“Imprisonment was never the real punishment: it was the people you were stuck with.”
The Silent Companions is Laura Purcell’s unnerving tale of Gothic horror that gradually reveals itself over multiple timeframes. The novel opens during an undisclosed year as the main character, Elsie Bainbridge, finds herself imprisoned in an asylum. She is suspected of murder and arson and has lost the ability to speak. Inexplicably, she is also covered with terrible burns.
The Silent Companions then flashes back to 1865, just before Elsie’s imprisonment. Elsie has been left widowed only a short time after her wedding. She is expecting a baby and travels to her late husband’s family estate, the Bridge, where she stays with her younger brother, Jolyon, and her husband’s reticent cousin, Sarah.
While staying at the Bridge, Elsie and Sarah discover a set of silent companions, i.e., cutout wooden boards with realistic paintings of people, also known as “dummy boards.” Silent companions were introduced as an artform in England in the 1600s. A quick Google search of “dummy board” will show you exactly how creepy they look. The silent companions give Elsie and Sarah the impression of being possessed.

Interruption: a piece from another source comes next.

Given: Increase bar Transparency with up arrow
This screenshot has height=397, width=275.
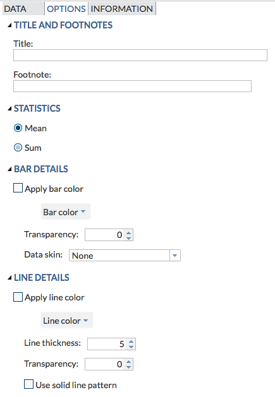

Sarah discovers a diary of her ancestor, Anne Bainbridge, from the early 1600s. The diary tells the story of Anne’s daughter, Hetta. After having only sons, Anne wished for a daughter and apparently brought Hetta into the world through herbal witchcraft. But something went terribly wrong, and Hetta’s tongue never developed enough to allow her to speak. Hetta is strangely drawn to the group of silent companions brought into the house by Anne, and a series of gruesome events soon follows.
The Silent Companions continues along the three timelines of Anne and Hetta in the 1600s, Elsie and Sarah at the Bridge in 1865, and Elsie at the asylum. The Silent Companions is brilliantly crafted for maximum suspense as Elsie tries to understand what happened to herself and to her deceased husband, and to uncover the source of evil infecting his estate. But to understand these mysteries, Elsie must also come to terms with her own haunted past.
All of this leads up to a perfectly crafted climax, until the final word of The Silent Companions drops like a bomb on everything you thought you knew.
The Silent Companions is Laura Purcell’s masterpiece and the original reason I fell in love with Gothic horror. I consider it to be the perfect entry point for readers new to the genre and wanting to give it a try.